▶ _TEXT TO READ_:
• • • •
We strive for appropriate solutions to the problems of today’s Muslim societies. Firmly anchored in the present, the best architectural efforts are those that dare to innovate, to start from what we have, and actively invent the future in practical, empowering terms, thereby creating a heritage for the future. Invariably, such efforts do not copy the past, or import solutions developed for other problems and other cultures. What the Muslim word needs today, I suggest, is more of those innovative architects that can navigate between the twin dangers of slavishly copying the architecture of the past and of foolishly ignoring its rich legacy. It needs those who can thoroughly internalise the collective wisdom of bygone generations, the eternal Message and ethic with which we live, and then reinforce them in the language of tomorrow.
Now, in the shadow of the great monuments of the Citadel, we can reflect on some of the Award’s lessons of the last twelve years. Three strong “themes of concern” have emerged:
First: protection, restoration and skilful re-use of the heritage of the past, at a time when that heritage the anchor of our identity and a source of our inspiration, is being threatened with destruction, by war and environmental degradation or by the inexorable demographic and economic pressures of exploding urban growth.
Second: addressing the pressing needs for social development and community buildings in a Muslim world all too beset by mass poverty.
Third: identifying contemporary architectural expression of quality, the best efforts at capturing the opportunities of the present and defining our dreams for tomorrow.
These three themes of concern having been defined, in the first twelve years of the Award’s life, many are those who will ask what remains to be done?
Where does the Award perceive to be the greatest need and use of its years of accumulated knowledge and its enquiring curiosity?
First, let me comment on what needs to continue to be done: in other words, to reflect with you on areas of knowledge which we have explored in some depth but in which the search must go on.
We have premiated a number of very high quality restoration projects, but we know they are complex and costly. Most of the Islamic world does not have the resources to devote to restoration, and to the upkeep of historic buildings thereafter. Consequently, an extension, or acceleration, of the restoration process can only take place if it can be made economically viable. This means, in effect, that much future restoration, unless we want to multiply empty and expensive museums, must be foreseen as restoration for economically viable reutilisation.
By what criteria must we judge the acceptability, or otherwise, of reutilisation of historic buildings? The answer is central to any extensive, rational, long-term restoration endeavour in most Islamic countries and societies.
• • • •
▶ _MATERIAL PROVIDED_:
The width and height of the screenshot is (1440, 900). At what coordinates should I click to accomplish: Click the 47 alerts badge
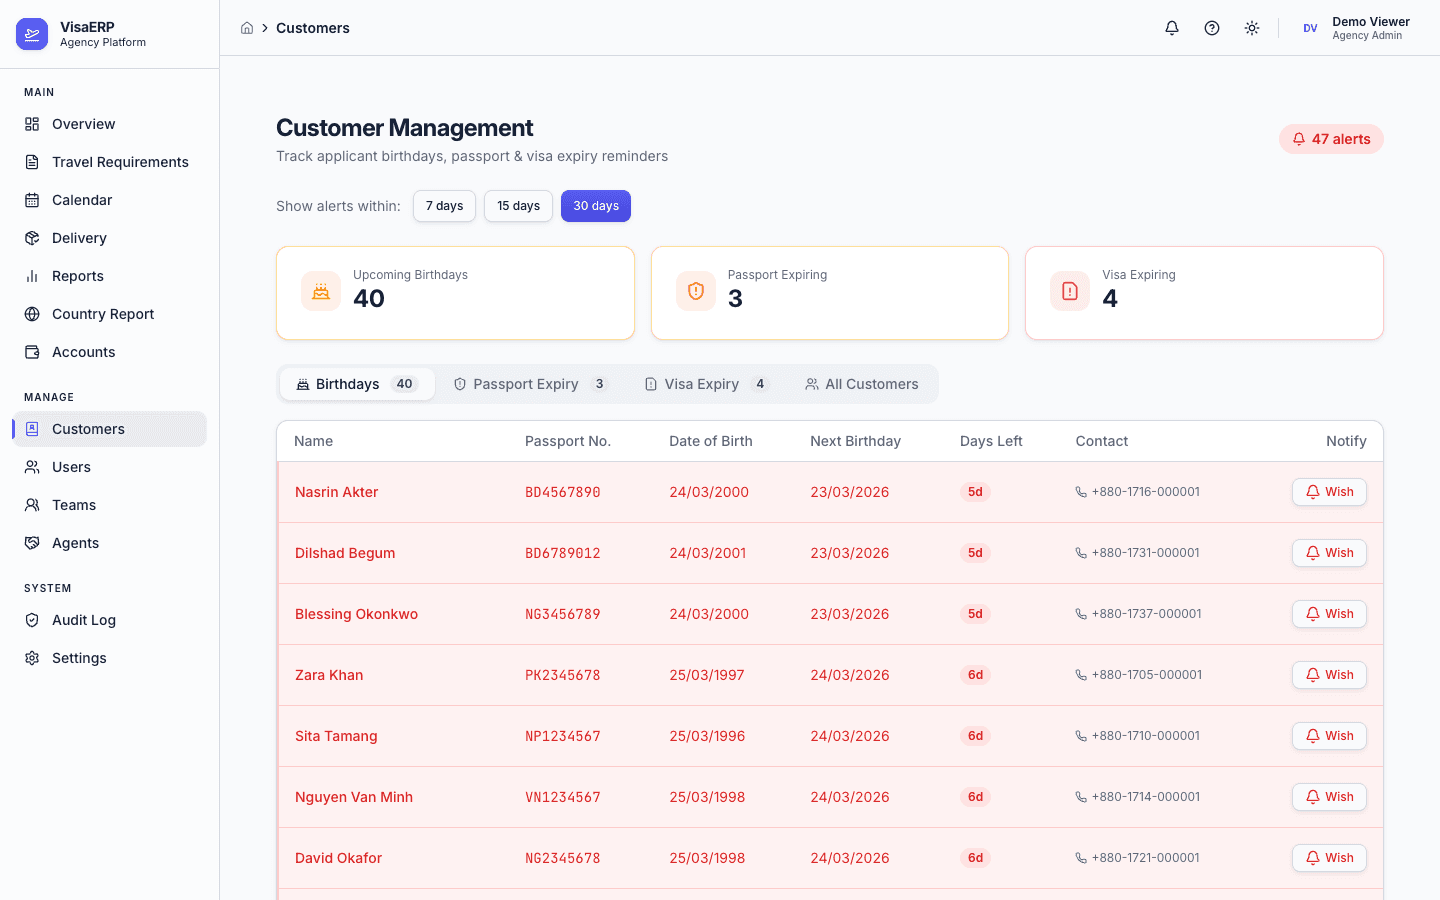pos(1331,139)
• • • •
▶ _WHAT THE EXERCISE ASKS_: Please answer from the text on architecture in Muslim societies: unless empty, expensive museums are to multiply, what must much future restoration be foreseen as?

▶ _FULL SOLUTION_: Restoration for economically viable reutilization.